By Esther Bell/Staff Writer

Photo Caption: Here is Ms. Holzhausen’s booth, the Little Green Pineapple, at Red Ranch Shoppes in Fortville.

Four years ago, on October 1st, 2018, GCHS English 9 teacher Jennifer Holzhausen opened a booth for arts and crafts.“I enjoy selling things,” she says. “But related to that, I like finding things that people are looking for, and are excited to find.” Her booth demonstrates her passion. “I enjoy making something new out of something that was old,” says Holzhausen, “and taking materials that potentially were donated or discarded and making them beautiful in a completely different way.” 

For Holzhausen the crafts began when she was young. “I used to do a lot of cross stitching and I made crafts with my mom and I made things in Girl Scouts and in art classes,” she says, “I had an art scholarship because I took a lot of art classes in high school.” She spent a lot of time doing crafts with her dad. “We sort of blended our talents together to create some cheese plates and cake plates or domes that I had found and so it started with that, honestly,” she explains.

    Arts and crafts have always come easily to Holzhausen. “I’ve always been a creative person, and I’ve always had an artistic side,” she says, “I just haven’t had a whole lot of opportunities to explore that; but I really think that I get my creativity and my artistic skills from my dad. He’s very hands on, and he’s a builder and a maker, and I think that’s where I get it.”

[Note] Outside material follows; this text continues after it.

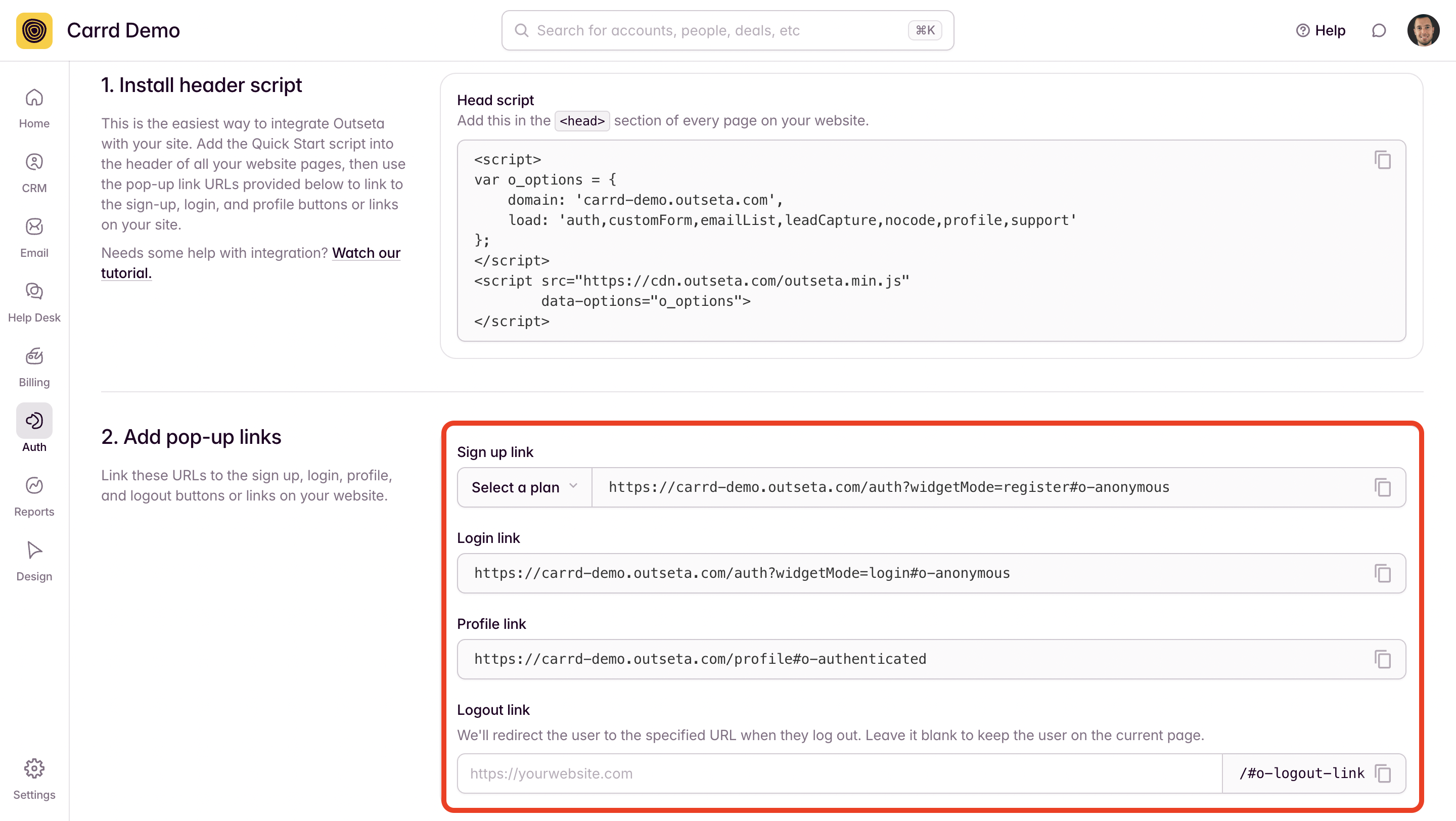
Task: Focus the logout redirect URL field
Action: click(839, 773)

    A lot of her inspiration comes from simple tutorials. “I did watch a lot of YouTube videos to kind of get a sense of how these things are built, and how I can do it better,” says Holzhausen, “I took what I learned from those and I made it more complicated, but I feel like I made it more special and unique, and added my own twist to everything.”

Featured here are some of the brooms Ms. Holzhausen is working on for Halloween.

    This can be seen with the broomsticks Holzhausen is making for Halloween. So far, she has made 52. The brooms are made from curtain rods and a variety of other repurposed items. Each of them have been given names, some simply based on the personality of the broomstick, and others after well-known people, both real and fiction. According to Ms. Holzhausen, “Some are named after literary and movie or TV witches or villains (Samantha, Tabitha, Winifred, Evanora, Hermione, Cruella).” Each of them are unique in specific ways, including the types of belts and handles each of them have, that give them personality. “I’m loving these broomsticks,” Holzhausen says, smiling, “I have had more fun doing this than probably anything else in the last twenty-five years. I’m super passionate about it. I’ve really enjoyed the creative outlet.” 

    Holzhausen already has future plans for her business. “Eventually I hope to make this my retirement job,” she explains, “and I wanted to start early so that I could have something that was already well established by the time I do retire, and I wasn’t starting from ground zero. This month has been the best month I’ve ever had in terms of my sales and so it gives me a lot of hope and encouragement that this can be a really decent income in the next nine years.”

There are challenges that also come with having a booth, though. “The challenges for me are that I am only one person,” says Holzhausen, “and so a lot of what I do requires some heavy lifting and moving of furniture. It’s difficult for me because I’m muscling a lot of that myself.” She goes on to say that even with that, it’s far more rewarding than challenging.

As for her teaching, Holzhausen says that having a side business complements it more than anything. “It gives me another creative outlet,” she says “I think that it helps me think outside the box a little bit more, and it helps me to inspire my students to be able to do things that are not necessarily on the college track. If students want to start their own businesses or pursue being an entrepreneur, that is something that I can help them with.”

Holzhausen continues with advice for someone who wants to start their own booth. “I would say start it as soon as possible,” she says, “and be prepared to learn quickly what sells and what doesn’t sell, and the most important thing is to find the right price point for the people that you’re trying to target.” For her, this means understanding what her customers want and using that to create new things. “For the most part,” Holzhausen says, “I think my inspiration comes from my customers and what they’re looking for, which is something different, something they’ve never seen before.”